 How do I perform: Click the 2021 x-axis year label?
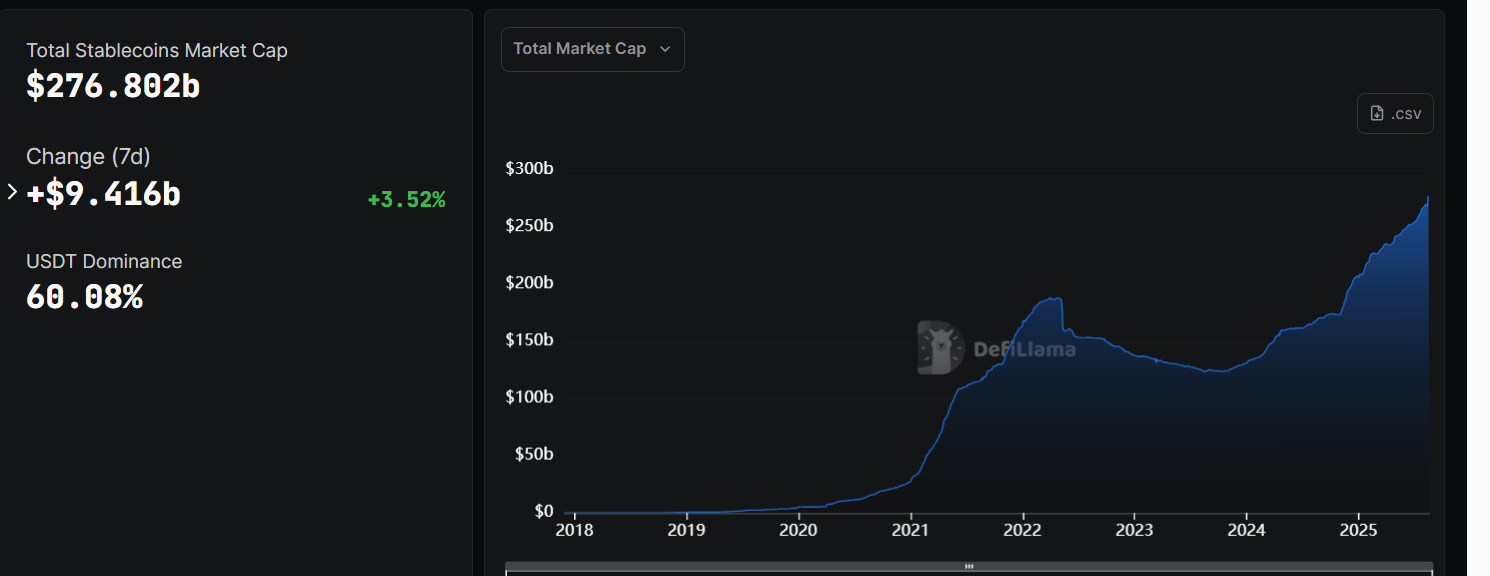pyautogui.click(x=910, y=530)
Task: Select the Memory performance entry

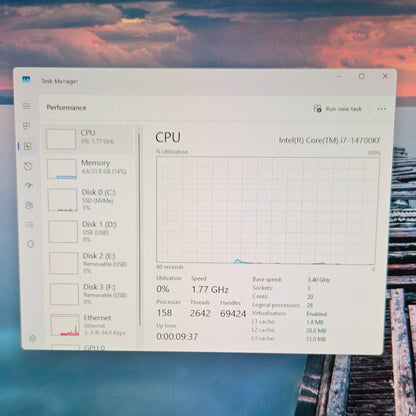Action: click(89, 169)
---
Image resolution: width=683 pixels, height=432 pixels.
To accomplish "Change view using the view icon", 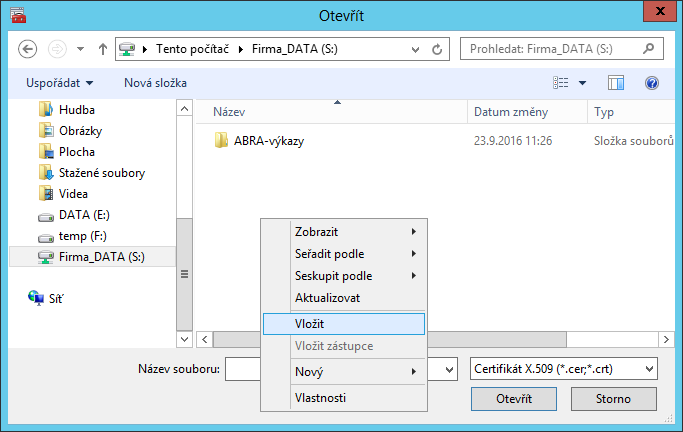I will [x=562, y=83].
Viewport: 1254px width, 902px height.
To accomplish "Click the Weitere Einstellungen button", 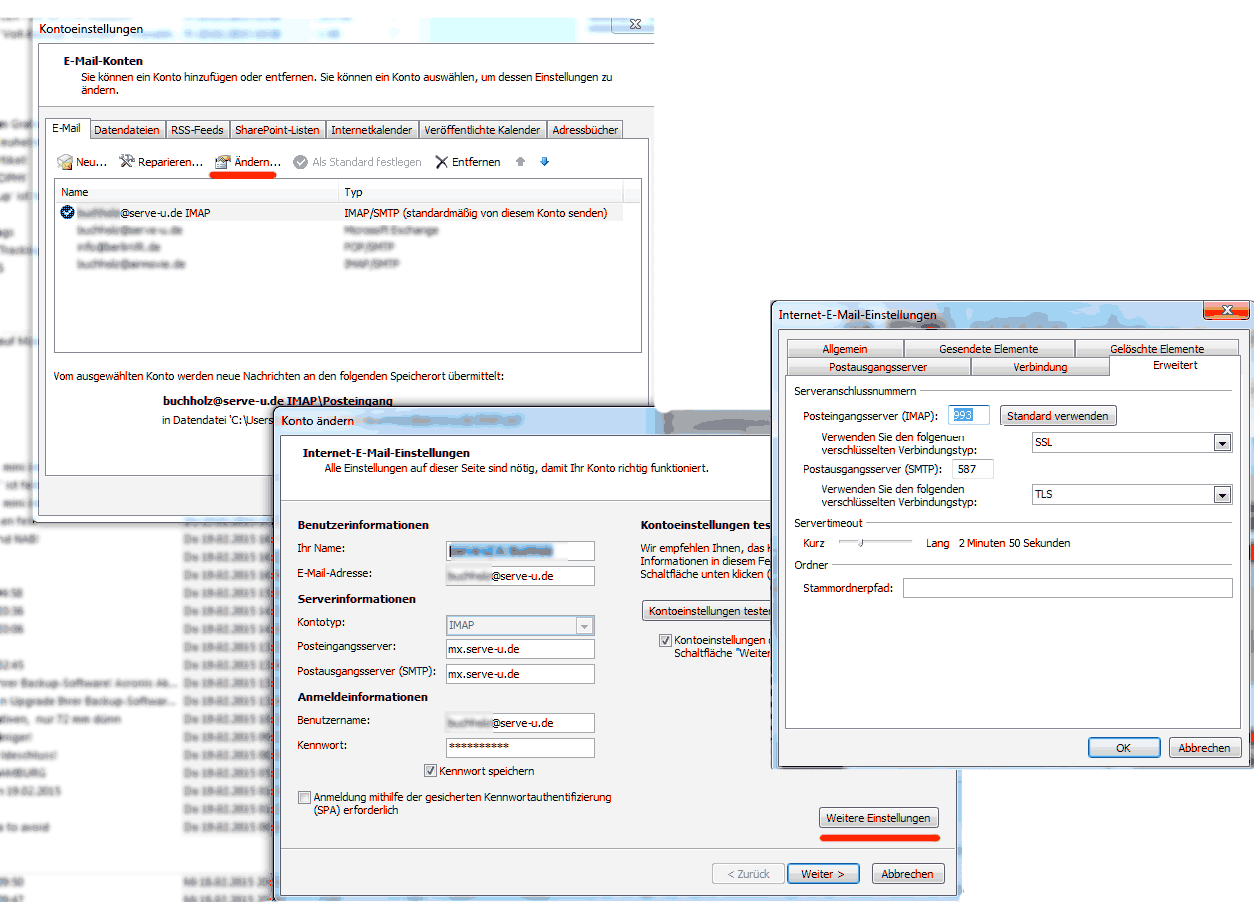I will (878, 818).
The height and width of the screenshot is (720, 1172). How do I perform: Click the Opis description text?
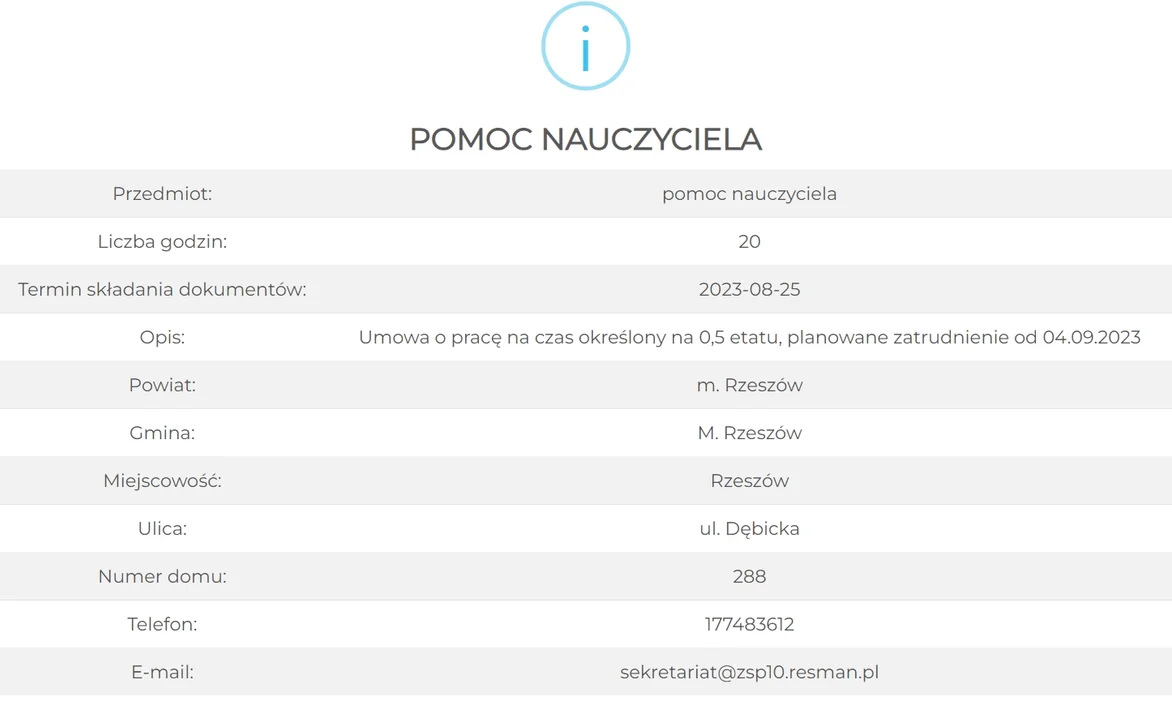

■ **What is being asked**: Gather from the data above every line with the string "height".

■ **Reply to the exercise**:
Image resolution: width=683 pixels, height=432 pixels.
Viewport: 1254px width, 902px height.
The height and width of the screenshot is (720, 1172). How do I perform: Click the Opis description text?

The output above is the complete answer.